El Tigre, que se había acercado con el niño en brazos, preguntó asombrado:

—¿No la vas a partir en sesenta pedazos?

—No, en sesenta pedazos no —respondió el León indignado—. No soy tan bruto como para destruir a una pobre mujer que se ha hecho daño tratando de salvar a su bebé perdido. Si eres tan feroz, cruel y sanguinario, puedes dejarme y marcharte, pues no me interesa relacionarme contigo.

—Está bien —respondió el Tigre—No soy cruel en absoluto, sólo tengo hambre. Pero pensé que tú eras cruel.

—Gracias al cielo soy respetable —dijo el León con dignidad. Entonces levantó a la mujer con mucha delicadeza y la llevó a su casa, donde la acostó en un sofá. El Tigre le siguió con el bebé, al que depositó junto a su madre. Al pequeño le gustó el Tigre Hambriento y, agarrando a la enorme bestia por ambas orejas, le besó la nariz para demostrarle que estaba agradecido y feliz.

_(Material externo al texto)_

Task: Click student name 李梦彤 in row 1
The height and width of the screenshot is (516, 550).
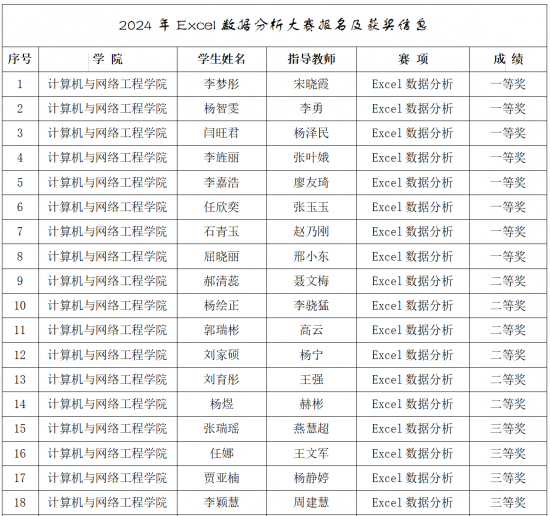Action: point(222,84)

—Muchas gracias —dijo la mujer—. He oído a menudo lo buenas bestias que son, a pesar de su poder para hacer daño a la humanidad, y ahora sé que las historias son ciertas. No creo que ninguno de los dos haya tenido nunca un mal pensamiento. 

El Tigre Hambriento y el León Cobarde bajaron la cabeza y no se miraron a los ojos, pues ambos estaban avergonzados y humillados. Se alejaron sigilosamente y acecharon por las calles hasta que entraron de nuevo en el recinto del palacio, donde se retiraron a las bonitas y cómodas habitaciones que ocupaban en la parte trasera. Allí se agazaparon en silencio en sus rincones habituales para reflexionar sobre su aventura.

Al cabo de un rato, el Tigre dijo somnoliento:

—No creo que los bebés gordos sepan a gominolas. Estoy bastante seguro que tienen el sabor de las tartas de frambuesa. ¡Qué hambre tengo de bebés gordos!

El León gruñó con desdén:

—Eres un patán —dijo.

—¿Lo soy? —replicó el Tigre con desprecio—. Dime, entonces, ¿en cuántos pedazos sueles despedazar a tus víctimas, mi atrevido León?

El León, impaciente, golpeó el suelo con la cola.

—Destrozar a alguien en pedazos ensuciaría mis garras y desafilaría mis dientes —dijo—. Me alegro de no haberme despeinado hasta tarde hiriendo a esa pobre madre.

El Tigre lo miró fijamente y luego soltó un bostezo muy grande.

—Eres un cobarde —remarcó.

—Bueno —dijo el León—, es mejor ser cobarde que hacer el mal.

—Sin duda —respondió el otro—. Y eso me recuerda que estuve a punto de perder mi propia reputación. Si me hubiera comido a ese bebé gordo, ahora no sería el Tigre Hambriento. Me parece que es mejor pasar hambre que ser cruel con un niño pequeño.

Y entonces dejaron caer la cabeza sobre las patas y se durmieron.